PROMPT:
Produce a word-for-word restatement of the lines from the line with "Task: Switch to the Personal tab" to the end of the listing below, inclusive.

---*---

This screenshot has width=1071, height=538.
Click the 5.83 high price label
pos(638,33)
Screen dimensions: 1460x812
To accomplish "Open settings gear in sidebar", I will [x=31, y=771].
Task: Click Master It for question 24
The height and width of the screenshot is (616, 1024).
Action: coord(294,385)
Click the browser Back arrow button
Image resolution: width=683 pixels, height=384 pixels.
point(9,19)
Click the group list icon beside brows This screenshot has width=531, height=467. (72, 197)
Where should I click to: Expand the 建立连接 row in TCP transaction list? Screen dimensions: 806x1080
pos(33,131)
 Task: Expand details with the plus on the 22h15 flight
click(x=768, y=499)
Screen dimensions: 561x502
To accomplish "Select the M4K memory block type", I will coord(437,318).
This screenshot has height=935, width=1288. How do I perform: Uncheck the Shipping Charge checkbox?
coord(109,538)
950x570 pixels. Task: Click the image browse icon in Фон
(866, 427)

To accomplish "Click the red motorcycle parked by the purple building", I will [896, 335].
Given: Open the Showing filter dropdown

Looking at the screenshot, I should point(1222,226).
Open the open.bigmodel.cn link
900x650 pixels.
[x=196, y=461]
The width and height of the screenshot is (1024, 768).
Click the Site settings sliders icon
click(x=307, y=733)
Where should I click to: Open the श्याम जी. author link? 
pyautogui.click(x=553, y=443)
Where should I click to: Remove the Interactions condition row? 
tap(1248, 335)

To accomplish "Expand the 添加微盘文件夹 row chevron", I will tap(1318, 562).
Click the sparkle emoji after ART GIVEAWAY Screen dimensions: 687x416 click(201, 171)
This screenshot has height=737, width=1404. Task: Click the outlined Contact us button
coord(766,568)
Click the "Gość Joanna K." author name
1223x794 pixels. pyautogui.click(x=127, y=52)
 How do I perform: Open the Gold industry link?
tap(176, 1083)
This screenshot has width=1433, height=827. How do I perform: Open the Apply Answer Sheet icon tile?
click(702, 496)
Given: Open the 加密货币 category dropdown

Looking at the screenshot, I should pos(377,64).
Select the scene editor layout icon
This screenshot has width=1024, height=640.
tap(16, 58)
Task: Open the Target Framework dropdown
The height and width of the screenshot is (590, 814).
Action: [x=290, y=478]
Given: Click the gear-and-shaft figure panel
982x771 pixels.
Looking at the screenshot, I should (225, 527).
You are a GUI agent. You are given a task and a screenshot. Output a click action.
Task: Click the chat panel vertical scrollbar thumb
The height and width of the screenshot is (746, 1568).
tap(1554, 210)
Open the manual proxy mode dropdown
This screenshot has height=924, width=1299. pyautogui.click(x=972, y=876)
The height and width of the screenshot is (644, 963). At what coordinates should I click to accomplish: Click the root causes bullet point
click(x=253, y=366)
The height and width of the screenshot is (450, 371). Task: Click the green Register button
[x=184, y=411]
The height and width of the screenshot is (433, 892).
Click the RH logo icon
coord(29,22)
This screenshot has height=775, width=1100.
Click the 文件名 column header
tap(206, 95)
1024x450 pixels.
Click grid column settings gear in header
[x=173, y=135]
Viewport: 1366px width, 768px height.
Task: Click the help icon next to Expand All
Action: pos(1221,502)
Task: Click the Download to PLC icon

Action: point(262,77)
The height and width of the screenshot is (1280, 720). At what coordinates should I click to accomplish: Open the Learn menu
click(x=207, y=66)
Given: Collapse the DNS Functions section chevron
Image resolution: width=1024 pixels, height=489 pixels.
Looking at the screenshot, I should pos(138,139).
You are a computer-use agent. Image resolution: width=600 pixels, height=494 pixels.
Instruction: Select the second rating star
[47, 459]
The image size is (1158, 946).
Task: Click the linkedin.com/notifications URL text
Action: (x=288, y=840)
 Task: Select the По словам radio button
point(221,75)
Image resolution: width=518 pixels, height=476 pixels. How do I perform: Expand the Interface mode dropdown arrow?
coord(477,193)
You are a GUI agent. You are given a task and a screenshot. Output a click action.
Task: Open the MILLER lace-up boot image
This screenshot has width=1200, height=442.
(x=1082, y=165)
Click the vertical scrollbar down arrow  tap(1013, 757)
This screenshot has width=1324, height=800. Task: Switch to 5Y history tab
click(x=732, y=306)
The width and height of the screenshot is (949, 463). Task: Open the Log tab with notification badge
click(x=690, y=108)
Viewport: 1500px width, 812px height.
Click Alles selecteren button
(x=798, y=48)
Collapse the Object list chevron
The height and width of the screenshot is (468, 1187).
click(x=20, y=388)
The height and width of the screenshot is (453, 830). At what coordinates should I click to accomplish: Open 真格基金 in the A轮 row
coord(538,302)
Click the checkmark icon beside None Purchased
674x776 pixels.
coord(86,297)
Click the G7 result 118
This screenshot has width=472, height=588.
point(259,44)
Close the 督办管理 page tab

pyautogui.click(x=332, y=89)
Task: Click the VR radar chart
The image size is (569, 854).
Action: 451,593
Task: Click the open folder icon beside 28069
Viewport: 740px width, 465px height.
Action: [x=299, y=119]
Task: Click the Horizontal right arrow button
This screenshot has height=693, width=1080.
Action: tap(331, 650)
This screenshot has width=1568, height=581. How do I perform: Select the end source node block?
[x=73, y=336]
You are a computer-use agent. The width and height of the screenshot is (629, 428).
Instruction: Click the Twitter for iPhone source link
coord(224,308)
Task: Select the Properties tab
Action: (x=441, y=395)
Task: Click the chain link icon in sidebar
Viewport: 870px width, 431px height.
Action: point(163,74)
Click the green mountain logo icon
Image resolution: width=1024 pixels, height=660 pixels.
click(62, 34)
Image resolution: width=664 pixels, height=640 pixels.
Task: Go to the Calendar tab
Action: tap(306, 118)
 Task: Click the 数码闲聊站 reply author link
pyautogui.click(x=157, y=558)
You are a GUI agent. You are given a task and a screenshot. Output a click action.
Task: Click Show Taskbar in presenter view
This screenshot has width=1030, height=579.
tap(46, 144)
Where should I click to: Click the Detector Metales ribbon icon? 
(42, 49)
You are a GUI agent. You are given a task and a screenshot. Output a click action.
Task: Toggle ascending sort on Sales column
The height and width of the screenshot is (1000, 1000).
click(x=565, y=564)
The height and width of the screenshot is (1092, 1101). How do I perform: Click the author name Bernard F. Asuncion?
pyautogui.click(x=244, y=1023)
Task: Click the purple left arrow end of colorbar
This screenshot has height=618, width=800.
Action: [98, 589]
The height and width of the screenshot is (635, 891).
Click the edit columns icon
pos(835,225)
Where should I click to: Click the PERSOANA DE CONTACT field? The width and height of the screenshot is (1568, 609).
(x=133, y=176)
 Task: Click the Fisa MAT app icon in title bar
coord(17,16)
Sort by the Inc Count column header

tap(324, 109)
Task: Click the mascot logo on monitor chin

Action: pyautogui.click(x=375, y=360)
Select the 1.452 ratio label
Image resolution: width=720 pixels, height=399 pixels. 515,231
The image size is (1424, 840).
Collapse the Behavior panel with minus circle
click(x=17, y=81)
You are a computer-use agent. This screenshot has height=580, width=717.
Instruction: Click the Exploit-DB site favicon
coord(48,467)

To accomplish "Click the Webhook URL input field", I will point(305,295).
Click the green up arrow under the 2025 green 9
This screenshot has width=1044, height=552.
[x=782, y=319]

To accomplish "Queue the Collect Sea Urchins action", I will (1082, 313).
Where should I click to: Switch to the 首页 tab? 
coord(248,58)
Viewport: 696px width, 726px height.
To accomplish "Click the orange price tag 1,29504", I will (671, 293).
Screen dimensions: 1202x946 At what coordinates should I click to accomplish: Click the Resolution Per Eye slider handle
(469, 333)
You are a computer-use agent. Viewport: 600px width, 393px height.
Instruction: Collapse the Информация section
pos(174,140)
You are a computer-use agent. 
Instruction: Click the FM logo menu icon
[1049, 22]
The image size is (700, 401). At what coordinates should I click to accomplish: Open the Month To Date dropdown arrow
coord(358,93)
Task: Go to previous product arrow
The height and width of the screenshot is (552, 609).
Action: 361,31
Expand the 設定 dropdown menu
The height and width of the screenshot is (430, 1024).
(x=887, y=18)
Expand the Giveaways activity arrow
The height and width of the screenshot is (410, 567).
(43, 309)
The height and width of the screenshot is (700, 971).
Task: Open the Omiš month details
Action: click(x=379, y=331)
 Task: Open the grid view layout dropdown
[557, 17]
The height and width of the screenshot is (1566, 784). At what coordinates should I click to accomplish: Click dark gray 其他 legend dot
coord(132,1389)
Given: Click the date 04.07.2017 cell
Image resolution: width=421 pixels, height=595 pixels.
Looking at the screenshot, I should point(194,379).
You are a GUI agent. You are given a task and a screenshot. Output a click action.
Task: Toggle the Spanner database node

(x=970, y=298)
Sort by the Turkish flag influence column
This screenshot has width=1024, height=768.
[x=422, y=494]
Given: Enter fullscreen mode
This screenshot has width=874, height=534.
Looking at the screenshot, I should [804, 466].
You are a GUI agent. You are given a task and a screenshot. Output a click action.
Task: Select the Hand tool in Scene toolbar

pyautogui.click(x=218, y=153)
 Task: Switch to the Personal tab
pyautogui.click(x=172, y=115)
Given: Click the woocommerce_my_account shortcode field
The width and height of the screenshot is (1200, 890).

---*---

SOLUTION TO THIS PROBLEM:
 Task: Switch to the Personal tab
pyautogui.click(x=172, y=115)
Given: Click the woocommerce_my_account shortcode field
The width and height of the screenshot is (1200, 890).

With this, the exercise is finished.